How precision medicine is personalizing kidney stone treatment

Half a million Americans go to the emergency room annually for kidney stone issues, and one in every 10 people in the United States will develop a kidney stone during his or her lifetime.

Kidney stones are exactly what they sound like — accumulations of minerals like calcium that crystallize into stone-like masses inside kidneys. Their formation isn’t necessarily painful, but passing them can be. If a stone gets lodged in a ureter, it can cause a clog that backs up urine in the kidneys. While stones aren’t life-threatening, complications can include kidney injury and increased risk of urinary infection.

Diagnosis and treatment of kidney stones is a two-part process. When patients come in with a painful kidney stone that won’t pass on its own, physicians identify and remove it. But removing it doesn’t address how to prevent future stones. Patients who’ve developed one stone have about a 50 percent risk for developing another within the next decade.

Prevention involves taking a detailed dietary and medical history, gathering urine and blood samples for analysis, then implementing appropriate strategies based on those findings. It’s a time-consuming and often piecemeal medical assessment that can take weeks, leaving the patient waiting to receive — and understand — the best treatment.

At the Stanford Kidney Stone Center, clinicians are working to provide the best treatment and prevention for kidney stones. In part, that’s because the center draws together experts from nephrology, urology, endocrinology, and nutrition.

Alan C. Pao, MD, assistant professor of nephrology, leads the center with Simon Conti, MD, clinical assistant professor of urology.

“Dr. Conti and I decided to divide the work so that the urologists focus on clinical-radiologic correlations and make surgical plans, and the nephrologists analyze the laboratory data and craft prevention strategies,” Pao says.

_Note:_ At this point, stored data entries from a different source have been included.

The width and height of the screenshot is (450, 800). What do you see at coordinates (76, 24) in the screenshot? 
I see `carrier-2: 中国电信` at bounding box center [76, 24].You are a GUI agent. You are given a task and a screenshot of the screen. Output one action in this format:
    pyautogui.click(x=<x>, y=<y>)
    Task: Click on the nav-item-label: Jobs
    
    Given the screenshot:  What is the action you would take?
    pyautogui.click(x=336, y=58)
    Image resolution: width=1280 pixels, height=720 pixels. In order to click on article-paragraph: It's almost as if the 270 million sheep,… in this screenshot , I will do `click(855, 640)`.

“It’s very efficient to discuss medical and surgical options for the same patient at the same time,” adds Pao, who is also joined at the center by nephrologists Robert Isom, MD, Pedram Fatehi, MD, and Fahmeedah Kamal, MD.

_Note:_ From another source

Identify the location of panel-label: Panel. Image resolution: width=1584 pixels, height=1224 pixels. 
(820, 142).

Pao says it’s not well understood why kidney stones form, but patients on high-meat and high-sodium diets or who don’t drink enough fluids are typically more at risk for stone recurrence. And appropriate treatments to prevent recurring kidney stones aren’t one size fits all. In fact, they depend on the diet, health, and stone type of each stone-former.

The secret to preventing stones, Pao says, is in a patient’s urine. Urine contents can reveal what minerals are in excess or in deficiency, and those mineral levels can help physicians determine how to help patients. That’s why a simple procedure like 24-hour urine collection is so vital — it provides a road map for improved treatment.

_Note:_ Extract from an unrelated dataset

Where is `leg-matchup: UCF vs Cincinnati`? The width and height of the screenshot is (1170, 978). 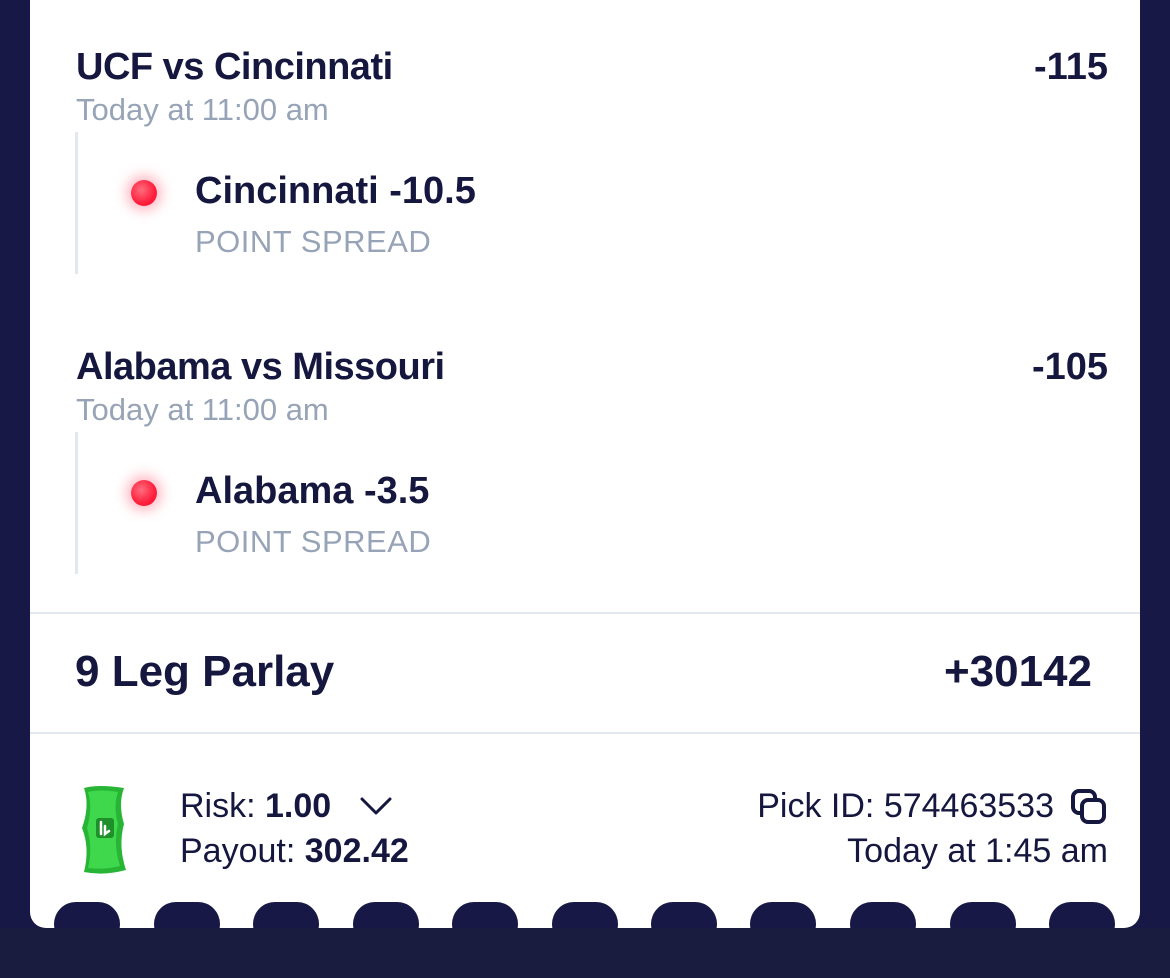 leg-matchup: UCF vs Cincinnati is located at coordinates (234, 67).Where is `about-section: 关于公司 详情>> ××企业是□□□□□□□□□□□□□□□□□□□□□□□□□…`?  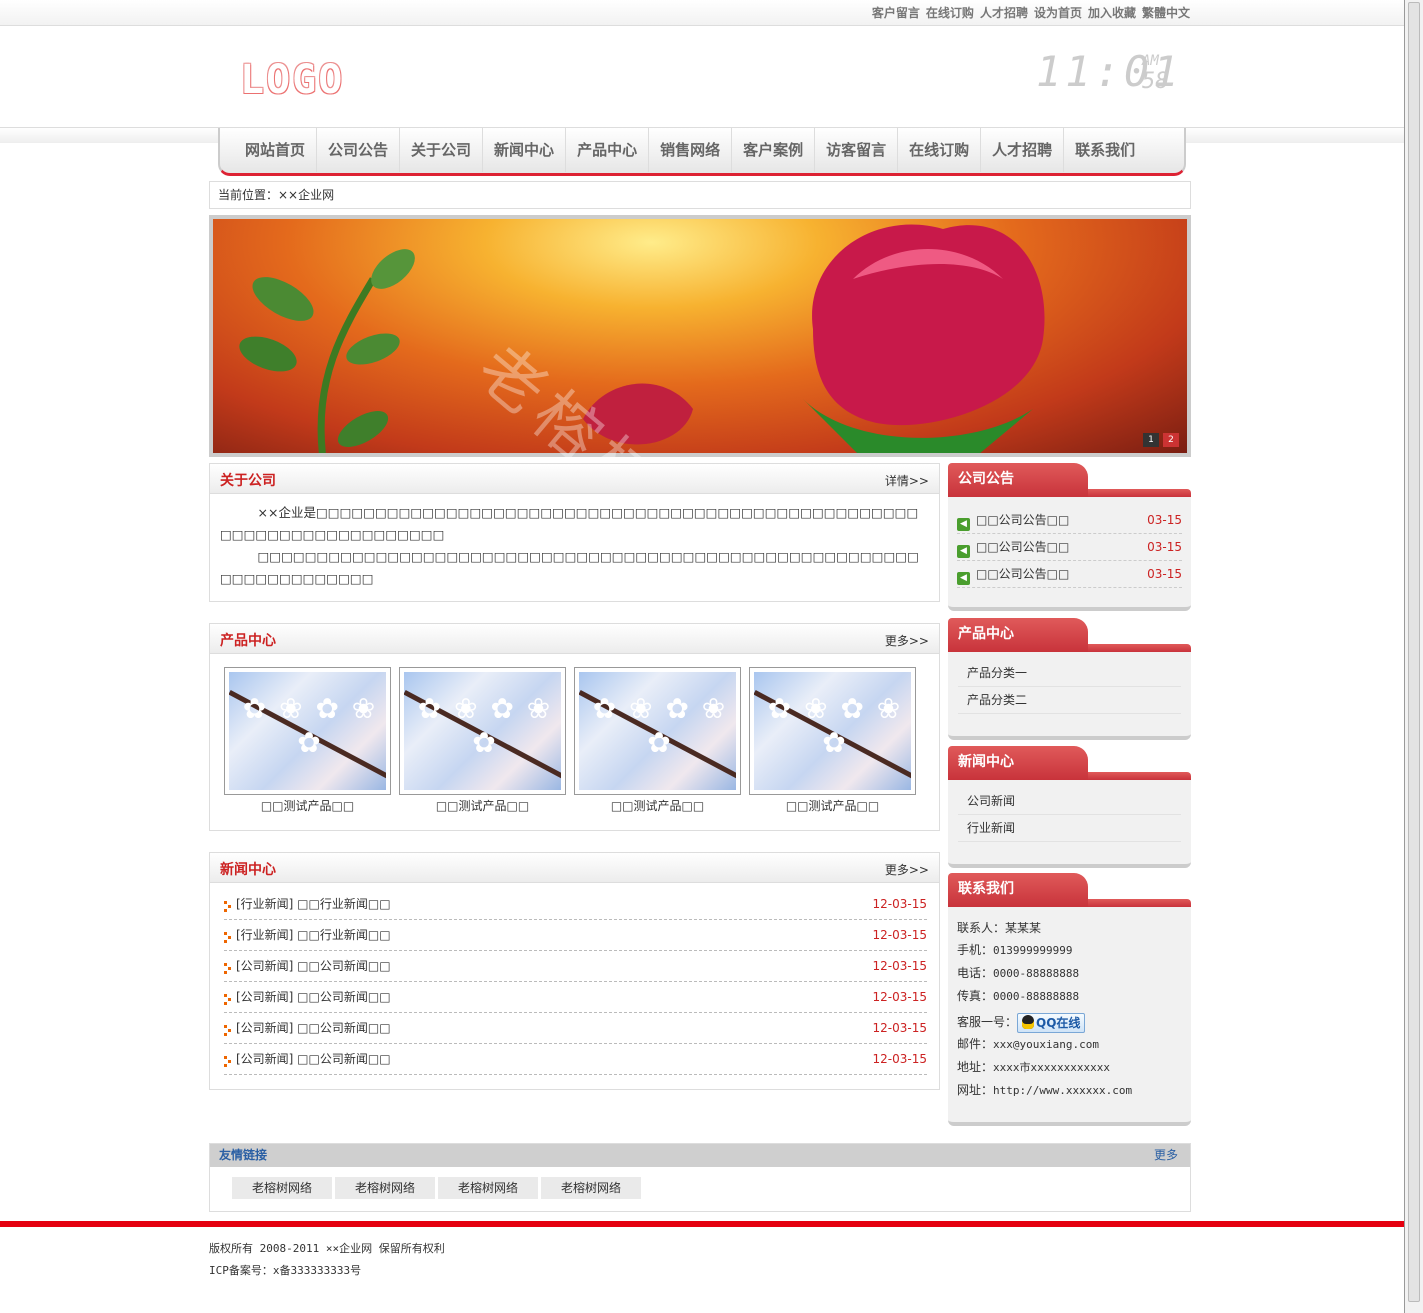 about-section: 关于公司 详情>> ××企业是□□□□□□□□□□□□□□□□□□□□□□□□□… is located at coordinates (574, 532).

Along with John Leppert, MD, associate professor of urology, Pao is analyzing a national database of 120,000 kidney stone patients cared for in Veterans Affairs hospitals. They’re examining how frequently stone-formers are getting 24-hour urine collections, and whether subsequent analysis of the urine leads to changes in stone-prevention medications and decreases in stone risks.

Pao is also following the breadcrumbs of other kidney stone mysteries, like why patients with normal-looking 24-hour urine collections still develop recurrent stones. That occasional disconnect has also spurred him to work with another colleague, Joseph C. Liao, MD, associate professor of urology, on a new gadget that will allow patients to spot check their urine throughout the day and provide immediate feedback for how diet and medications are affecting their stone risk.

Undoubtedly, precision medicine has trickled into kidney stone treatment, and Pao’s research ensures that patients receive their unique treatments for stone prevention.